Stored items
[Start of Attachment]

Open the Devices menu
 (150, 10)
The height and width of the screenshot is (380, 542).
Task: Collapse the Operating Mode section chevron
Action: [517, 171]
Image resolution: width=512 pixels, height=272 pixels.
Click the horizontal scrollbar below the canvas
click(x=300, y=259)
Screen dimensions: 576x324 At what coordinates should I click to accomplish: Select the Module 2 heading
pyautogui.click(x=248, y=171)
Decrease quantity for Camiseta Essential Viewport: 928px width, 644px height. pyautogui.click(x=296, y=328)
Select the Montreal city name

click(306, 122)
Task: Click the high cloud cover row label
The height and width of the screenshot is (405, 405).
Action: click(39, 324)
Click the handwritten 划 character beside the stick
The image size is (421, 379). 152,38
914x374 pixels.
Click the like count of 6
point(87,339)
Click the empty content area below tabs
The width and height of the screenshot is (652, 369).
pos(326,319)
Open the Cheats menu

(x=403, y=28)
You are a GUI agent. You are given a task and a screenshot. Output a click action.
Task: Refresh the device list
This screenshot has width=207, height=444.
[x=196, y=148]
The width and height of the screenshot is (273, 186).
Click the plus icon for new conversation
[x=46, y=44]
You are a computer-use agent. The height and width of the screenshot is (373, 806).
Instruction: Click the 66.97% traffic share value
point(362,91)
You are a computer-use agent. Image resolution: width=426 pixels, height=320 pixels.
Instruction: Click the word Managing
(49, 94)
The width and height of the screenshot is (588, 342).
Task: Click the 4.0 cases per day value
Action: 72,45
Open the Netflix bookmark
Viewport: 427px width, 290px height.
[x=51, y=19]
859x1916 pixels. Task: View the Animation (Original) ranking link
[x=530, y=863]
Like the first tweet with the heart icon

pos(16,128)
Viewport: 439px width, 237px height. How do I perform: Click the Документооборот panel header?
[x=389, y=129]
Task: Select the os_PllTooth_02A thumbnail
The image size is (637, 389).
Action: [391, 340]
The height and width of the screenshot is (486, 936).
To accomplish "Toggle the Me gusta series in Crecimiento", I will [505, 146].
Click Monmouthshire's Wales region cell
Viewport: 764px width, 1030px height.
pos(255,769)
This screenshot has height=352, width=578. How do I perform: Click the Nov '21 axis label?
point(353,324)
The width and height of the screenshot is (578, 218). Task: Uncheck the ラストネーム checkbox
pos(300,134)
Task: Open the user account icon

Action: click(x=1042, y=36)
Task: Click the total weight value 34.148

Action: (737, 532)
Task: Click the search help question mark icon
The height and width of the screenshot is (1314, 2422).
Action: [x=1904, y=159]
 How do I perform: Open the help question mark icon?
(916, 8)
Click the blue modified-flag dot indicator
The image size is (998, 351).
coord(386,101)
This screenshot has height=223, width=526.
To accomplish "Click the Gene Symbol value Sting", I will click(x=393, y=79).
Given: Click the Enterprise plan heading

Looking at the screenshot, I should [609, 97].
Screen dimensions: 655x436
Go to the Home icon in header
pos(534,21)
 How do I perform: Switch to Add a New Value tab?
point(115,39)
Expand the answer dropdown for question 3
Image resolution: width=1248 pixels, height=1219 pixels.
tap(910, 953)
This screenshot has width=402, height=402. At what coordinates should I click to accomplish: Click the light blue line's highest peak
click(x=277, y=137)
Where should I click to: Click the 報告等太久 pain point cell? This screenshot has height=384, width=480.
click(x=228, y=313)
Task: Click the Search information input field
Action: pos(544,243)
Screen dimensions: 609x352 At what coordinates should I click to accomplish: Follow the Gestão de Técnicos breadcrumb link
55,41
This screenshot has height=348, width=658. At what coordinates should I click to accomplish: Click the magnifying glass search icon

[End of Attachment]

WHAT TO DO: Take the lines above from the first through the one containing "Task: Click the high cloud cover row label" and reproduce them exactly; include nothing else.

ANSWER TO THIS TASK:
Open the Devices menu
 (150, 10)
The height and width of the screenshot is (380, 542).
Task: Collapse the Operating Mode section chevron
Action: [517, 171]
Image resolution: width=512 pixels, height=272 pixels.
Click the horizontal scrollbar below the canvas
click(x=300, y=259)
Screen dimensions: 576x324 At what coordinates should I click to accomplish: Select the Module 2 heading
pyautogui.click(x=248, y=171)
Decrease quantity for Camiseta Essential Viewport: 928px width, 644px height. pyautogui.click(x=296, y=328)
Select the Montreal city name

click(306, 122)
Task: Click the high cloud cover row label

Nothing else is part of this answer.